Doctors can predict accurately if someone is prone to diabetes by looking at their waistline, according to a research paper released by a local hospital on Tuesday.
Chang Yi-cheng (張以承) of the metabolism and endocrinology department at National Taiwan University Hospital’s Yunlin branch, said this was because big waistlines are one of the four risk factors for diabetes.
Chang, one of the co-authors of the research paper published in last month’s Diabetes Care, a journal of the American Diabetes Association, said that by evaluating the four risk factors, doctors can predict a person’s chances of developing diabetes with up to 75 percent accuracy.
The other risk factors are age, a history of taking medication for high blood pressure and a family history of diabetes, he said.
In the research conducted by the hospital in Yunlin County, the hospital gave a free blood test to 676 people in 2006 and 1,938 people in 2008 and found some had diabetes.
The study later looked for the four risk factors in all the people who received the blood tests, Chang said. Researchers found that 75 percent of the people who had all four risk factors had also been previously found to have diabetes through the blood tests.
Of the four risk factors, Chang said, age, family history and a history of taking high blood pressure medication cannot be changed, but one’s waistline can be controlled.
“Male waistlines should not exceed 90cm while female waistlines should not exceed 80cm,” he said.
Chang and Lin Chao-wei (林昭維), director of the hospital’s Cardiology Department, conducted the research under the guidance of Professor Chuang Li-ming (莊立民) of National Taiwan University and Huang Jui-jen (黃瑞仁), deputy superintendent of the hospital.
Diabetes is a condition in which the body either does not produce enough, or does not properly respond to, the hormone insulin.
This causes glucose to accumulate in the blood and can lead to a number of potential complications.

● How to complete this task: Repeat the part of the diabetes article that opens with "In the research" and closes with "the blood tests.", switching "Researchers" to "Investigators".

● Information shown:
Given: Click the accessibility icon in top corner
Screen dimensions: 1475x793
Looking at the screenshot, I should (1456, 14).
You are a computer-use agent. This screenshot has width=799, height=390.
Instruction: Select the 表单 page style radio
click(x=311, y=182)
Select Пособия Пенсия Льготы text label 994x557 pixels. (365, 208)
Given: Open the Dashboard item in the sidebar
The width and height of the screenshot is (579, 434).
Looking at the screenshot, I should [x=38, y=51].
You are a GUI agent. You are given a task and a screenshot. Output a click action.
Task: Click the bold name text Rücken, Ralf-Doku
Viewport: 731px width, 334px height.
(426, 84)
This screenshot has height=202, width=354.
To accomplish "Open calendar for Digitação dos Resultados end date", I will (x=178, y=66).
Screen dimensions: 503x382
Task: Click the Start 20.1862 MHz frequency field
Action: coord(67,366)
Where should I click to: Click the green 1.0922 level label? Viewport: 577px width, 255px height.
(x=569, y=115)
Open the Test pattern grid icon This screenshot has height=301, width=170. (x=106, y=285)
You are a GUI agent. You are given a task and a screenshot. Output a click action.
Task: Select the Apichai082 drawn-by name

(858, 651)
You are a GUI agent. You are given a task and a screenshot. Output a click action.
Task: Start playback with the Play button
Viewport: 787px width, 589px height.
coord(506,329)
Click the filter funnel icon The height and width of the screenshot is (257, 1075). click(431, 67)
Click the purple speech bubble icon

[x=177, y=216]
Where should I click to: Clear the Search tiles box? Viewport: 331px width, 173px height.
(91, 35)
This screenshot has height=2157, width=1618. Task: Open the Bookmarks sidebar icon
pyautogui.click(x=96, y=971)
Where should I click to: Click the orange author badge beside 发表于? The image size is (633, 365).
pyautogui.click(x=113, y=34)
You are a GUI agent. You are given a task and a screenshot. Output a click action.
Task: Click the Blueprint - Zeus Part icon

● Worked solution:
In the research conducted by the hospital in Yunlin County, the hospital gave a free blood test to 676 people in 2006 and 1,938 people in 2008 and found some had diabetes.
The study later looked for the four risk factors in all the people who received the blood tests, Chang said. Investigators found that 75 percent of the people who had all four risk factors had also been previously found to have diabetes through the blood tests.